§ SELECTED EXTRACT
In 2005, New York based painter & musician Tor Lundvall (ex-World Serpent UK) unveiled Last Light, his latest album of curiously listenable, ghostly ambient music, and his first to feature proper "songs" with vocals. Last Light proved to be Tor's best seller, and has accumulated critical praise from e/i to Gothic Beauty to Terrorizer. Strange Fortune now opens the gates to what we believe to be the first essential release of 2006, Tor Lundvall's Empty City. Every Tor Lundvall release is distinct, and while Empty City may in some ways be considered a companion to Last Light, sharing its deep resonating sonic character, in other ways it's an opposite release. Where Last Light was about looking inward, Empty City ventures out to a fantastic, frightening new world, a decayed urban setting much different than anything Tor ever explored in the past. Where Last Light was centered around words, on Empty City the music takes over once again. There are vocals but used exclusively in an instrumental manner, no lyrics needed this time. While countless electronic music makers regularly deliver new recordings to fit in the ambient music category, with Tor Lundvall what you get is a new category to discover. The subtle underlying melodic structure of this music means it may be the most listenable "ambient" music you've ever heard, while it's all drenched in a singularly moody, haunted atmosphere that is Tor's real trademark. We believe what Tor is doing is the best and most exciting thing happening in the ambient electronic music world. File under: "ghost ambient."

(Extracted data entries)
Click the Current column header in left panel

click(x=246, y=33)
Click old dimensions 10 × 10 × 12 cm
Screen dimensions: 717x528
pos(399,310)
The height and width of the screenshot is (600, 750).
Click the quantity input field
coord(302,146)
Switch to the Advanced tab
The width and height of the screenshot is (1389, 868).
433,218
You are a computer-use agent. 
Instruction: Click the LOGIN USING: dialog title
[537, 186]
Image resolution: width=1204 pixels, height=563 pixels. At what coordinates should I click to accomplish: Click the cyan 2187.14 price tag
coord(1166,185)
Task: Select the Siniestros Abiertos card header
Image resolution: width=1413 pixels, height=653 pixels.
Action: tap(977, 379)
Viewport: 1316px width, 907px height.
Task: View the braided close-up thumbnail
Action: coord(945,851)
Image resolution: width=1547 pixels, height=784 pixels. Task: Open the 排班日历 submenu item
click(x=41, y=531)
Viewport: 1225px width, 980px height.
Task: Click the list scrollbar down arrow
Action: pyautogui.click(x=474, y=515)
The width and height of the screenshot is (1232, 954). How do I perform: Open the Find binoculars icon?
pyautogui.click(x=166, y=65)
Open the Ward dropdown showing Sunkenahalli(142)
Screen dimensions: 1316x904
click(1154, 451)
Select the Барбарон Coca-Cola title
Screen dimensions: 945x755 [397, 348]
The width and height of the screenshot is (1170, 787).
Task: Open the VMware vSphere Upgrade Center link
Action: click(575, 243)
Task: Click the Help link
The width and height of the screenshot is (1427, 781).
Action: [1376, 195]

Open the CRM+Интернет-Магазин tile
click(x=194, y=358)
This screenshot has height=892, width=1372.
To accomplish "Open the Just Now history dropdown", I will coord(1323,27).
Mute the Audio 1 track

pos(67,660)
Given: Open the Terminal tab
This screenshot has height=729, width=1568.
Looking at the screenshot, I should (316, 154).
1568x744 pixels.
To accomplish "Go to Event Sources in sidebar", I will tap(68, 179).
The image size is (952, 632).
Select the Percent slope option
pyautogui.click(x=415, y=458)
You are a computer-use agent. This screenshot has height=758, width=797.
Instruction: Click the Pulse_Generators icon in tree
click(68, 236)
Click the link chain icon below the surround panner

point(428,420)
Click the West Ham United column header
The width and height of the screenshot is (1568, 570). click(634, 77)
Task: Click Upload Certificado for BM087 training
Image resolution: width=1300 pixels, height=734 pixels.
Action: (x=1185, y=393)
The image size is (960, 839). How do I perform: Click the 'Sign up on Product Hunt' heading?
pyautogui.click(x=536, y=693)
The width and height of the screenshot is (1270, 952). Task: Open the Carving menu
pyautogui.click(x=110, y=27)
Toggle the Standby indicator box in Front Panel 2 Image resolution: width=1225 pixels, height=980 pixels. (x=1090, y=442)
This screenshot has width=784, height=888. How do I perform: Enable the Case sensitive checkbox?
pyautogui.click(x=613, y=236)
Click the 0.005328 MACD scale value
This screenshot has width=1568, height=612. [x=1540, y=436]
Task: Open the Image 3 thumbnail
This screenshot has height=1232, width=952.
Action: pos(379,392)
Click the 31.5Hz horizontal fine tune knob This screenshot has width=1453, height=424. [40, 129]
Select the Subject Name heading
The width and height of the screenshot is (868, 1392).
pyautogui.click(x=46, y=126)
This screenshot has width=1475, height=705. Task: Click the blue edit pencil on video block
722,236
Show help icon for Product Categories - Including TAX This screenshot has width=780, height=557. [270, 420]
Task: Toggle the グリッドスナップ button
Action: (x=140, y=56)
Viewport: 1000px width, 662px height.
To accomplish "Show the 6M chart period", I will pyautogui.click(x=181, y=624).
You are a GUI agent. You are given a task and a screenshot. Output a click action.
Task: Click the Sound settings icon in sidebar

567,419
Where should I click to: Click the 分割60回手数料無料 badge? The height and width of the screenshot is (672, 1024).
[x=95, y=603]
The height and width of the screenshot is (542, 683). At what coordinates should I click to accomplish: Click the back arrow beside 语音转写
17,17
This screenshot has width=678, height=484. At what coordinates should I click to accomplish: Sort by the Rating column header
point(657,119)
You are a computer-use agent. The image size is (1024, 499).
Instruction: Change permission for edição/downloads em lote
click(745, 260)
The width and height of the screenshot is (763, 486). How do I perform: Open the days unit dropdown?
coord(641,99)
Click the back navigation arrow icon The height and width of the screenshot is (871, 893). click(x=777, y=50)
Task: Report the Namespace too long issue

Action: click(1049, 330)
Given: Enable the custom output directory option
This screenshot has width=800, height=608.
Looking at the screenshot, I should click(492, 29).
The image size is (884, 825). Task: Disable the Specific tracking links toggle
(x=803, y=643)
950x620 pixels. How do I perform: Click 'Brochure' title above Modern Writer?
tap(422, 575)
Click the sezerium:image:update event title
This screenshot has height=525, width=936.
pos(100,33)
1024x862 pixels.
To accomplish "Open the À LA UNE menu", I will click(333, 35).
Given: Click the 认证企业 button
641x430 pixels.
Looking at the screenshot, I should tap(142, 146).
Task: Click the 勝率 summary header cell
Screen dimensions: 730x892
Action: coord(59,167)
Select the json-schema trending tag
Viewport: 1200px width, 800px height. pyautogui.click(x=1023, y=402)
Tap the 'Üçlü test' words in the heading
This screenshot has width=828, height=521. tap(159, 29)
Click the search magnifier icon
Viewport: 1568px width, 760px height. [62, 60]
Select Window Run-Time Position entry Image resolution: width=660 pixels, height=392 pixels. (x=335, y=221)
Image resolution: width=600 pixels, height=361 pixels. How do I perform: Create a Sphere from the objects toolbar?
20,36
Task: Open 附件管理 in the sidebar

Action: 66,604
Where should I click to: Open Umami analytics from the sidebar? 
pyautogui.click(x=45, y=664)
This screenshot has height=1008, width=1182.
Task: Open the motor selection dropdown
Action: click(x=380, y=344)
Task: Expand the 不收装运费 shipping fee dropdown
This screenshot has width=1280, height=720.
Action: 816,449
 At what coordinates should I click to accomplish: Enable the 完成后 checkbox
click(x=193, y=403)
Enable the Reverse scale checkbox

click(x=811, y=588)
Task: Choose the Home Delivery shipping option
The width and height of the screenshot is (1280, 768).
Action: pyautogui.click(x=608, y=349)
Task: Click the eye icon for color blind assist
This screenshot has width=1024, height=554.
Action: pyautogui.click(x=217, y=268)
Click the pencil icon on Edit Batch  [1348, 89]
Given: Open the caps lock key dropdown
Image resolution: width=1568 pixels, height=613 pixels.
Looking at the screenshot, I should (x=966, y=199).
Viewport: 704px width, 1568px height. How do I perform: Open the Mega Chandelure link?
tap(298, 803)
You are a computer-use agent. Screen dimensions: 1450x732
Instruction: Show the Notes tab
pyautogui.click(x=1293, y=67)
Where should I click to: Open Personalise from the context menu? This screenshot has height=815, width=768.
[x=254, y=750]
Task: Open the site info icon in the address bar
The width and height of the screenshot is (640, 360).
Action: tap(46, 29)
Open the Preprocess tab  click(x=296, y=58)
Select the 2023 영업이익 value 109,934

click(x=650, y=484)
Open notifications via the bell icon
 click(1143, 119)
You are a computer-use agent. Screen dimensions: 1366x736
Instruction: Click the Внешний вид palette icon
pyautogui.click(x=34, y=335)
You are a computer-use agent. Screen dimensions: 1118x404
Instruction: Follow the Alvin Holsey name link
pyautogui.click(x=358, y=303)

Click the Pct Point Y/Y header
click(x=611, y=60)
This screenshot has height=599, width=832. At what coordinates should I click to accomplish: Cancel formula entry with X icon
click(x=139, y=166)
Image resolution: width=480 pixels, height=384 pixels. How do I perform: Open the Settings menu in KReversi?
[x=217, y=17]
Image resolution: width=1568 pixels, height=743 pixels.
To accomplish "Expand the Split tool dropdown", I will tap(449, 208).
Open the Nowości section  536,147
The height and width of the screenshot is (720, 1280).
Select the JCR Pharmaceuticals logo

§ OBJECTIVE
Answer these questions using the Empty City text:
1. In what year did Tor Lundvall release Last Light?
2. How are the vocals used on Empty City?
3. What does the text say to file the music under?
Rely only on the Empty City text when answering.

§ ANSWER TO THIS PROBLEM
1. 2005
2. Exclusively in an instrumental manner, with no lyrics.
3. "ghost ambient."